Créées et dirigées par des amateurs, bon nombre de banques privées détournaient les fonds de leurs clients et fermaient aussitôt boutique, quitte à réapparaître plus tard sous d'autres noms. La modicité de la
caution exigée par l'Etat pour ouvrir une banque (200 millions de nairas, soit 1,3 million d'euros) et le manque de rigueur de la CBN favorisaient de tels agissements. Les investisseurs, découragés, préféraient s'adresser aux banques étrangères, ce qui avait eu des conséquences dramatiques sur l'économie nigériane, déjà plombée par la corruption ambiante. Tout avait commencé à changer en juillet 2004, lorsque l’ancien président
Olusegun Obasanjo, engagé dans une politique de redressement de l'économie, avait nommé à la tête de la CBN
Charles Soludo, professeur d'économie et ancien consultant à la Banque mondiale. Le nouveau gouverneur avait pris la décision de multiplier par 125 la caution bancaire (soit 25 milliards de nairas, 163 millions d'euros) et avait sommé les établissements de s'y conformer avant fin décembre 2005. La plupart des 89 banques du pays avaient alors vendu leurs actions ou fusionné, donnant ainsi naissance à 25 entreprises «crédibles» à l’époque, selon la CBN. Dopées par la reconstitution de leur capital et seules sur un marché de plus de 150 millions de clients potentiels, elles avaient installé en deux ans, dans tout le pays, plus de 4 000 succursales, soit le double de l'effectif d'avant la réforme. Elles avaient amélioré par ailleurs leurs prestations en permettant, par exemple, à leurs clients de faire des retraits à tout moment, grâce à des machines automatiques installées à leur devanture. Plus question de faire la queue! «Maintenant, quand je veux faire un dépôt, il me suffit d'appeler la banque qui m'envoie aussitôt
l'un de ses agents», s'enthousiasme Alhabji Suleymane Imodola, commerçant à Lagos, la métropole économique.

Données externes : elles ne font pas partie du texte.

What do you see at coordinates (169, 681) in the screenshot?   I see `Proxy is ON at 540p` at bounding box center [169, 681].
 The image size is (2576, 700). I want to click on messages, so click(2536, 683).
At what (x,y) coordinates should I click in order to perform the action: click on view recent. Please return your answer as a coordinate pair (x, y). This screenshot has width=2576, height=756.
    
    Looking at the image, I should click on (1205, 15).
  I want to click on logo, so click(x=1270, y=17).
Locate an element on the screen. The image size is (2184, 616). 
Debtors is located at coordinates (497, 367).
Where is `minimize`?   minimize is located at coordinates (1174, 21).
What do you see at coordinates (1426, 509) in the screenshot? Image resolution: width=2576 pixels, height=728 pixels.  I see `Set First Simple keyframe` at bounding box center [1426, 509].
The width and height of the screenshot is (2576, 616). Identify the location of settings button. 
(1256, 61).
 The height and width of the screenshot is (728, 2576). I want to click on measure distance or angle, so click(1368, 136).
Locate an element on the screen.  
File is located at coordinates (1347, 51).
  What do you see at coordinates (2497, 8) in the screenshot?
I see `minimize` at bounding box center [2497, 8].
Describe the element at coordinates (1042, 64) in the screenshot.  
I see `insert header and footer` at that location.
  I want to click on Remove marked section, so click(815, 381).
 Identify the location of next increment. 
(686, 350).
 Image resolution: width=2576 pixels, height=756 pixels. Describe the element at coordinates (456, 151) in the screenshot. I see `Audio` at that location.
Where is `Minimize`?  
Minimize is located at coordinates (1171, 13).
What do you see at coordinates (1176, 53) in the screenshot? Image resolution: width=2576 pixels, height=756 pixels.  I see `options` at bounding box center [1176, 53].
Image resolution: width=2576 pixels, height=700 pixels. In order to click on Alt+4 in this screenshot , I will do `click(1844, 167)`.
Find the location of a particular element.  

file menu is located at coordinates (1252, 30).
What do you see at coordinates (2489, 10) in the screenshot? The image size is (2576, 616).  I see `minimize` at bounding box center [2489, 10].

«L'opération effectuée, on m'en informe sur mon téléphone portable et je suis l'évolution de mon compte sur Internet. C'est formidable!», poursuit-il. Hélas! Cette joie risque de faire place à l’amertume les mois à venir si le gouvernement n’y prend garde. Mais Mallam Sanusi Lamido, l’actuel gouverneur de la Banque centrale, rassure: «Je ferai tout pour améliorer les ratios de ces banques par la promotion de la bonne gouvernance.» Et déjà, les banques sudafricaines, chinoises ainsi que certains poids lourds de la finance mondiale comme le fonds Renaissance Capital
ont manifesté leur intention de racheter les banques «malades». Aussi, quatre de ces banques sont-elles en négociation depuis février dernier pour examiner les possibilités d’une fusion.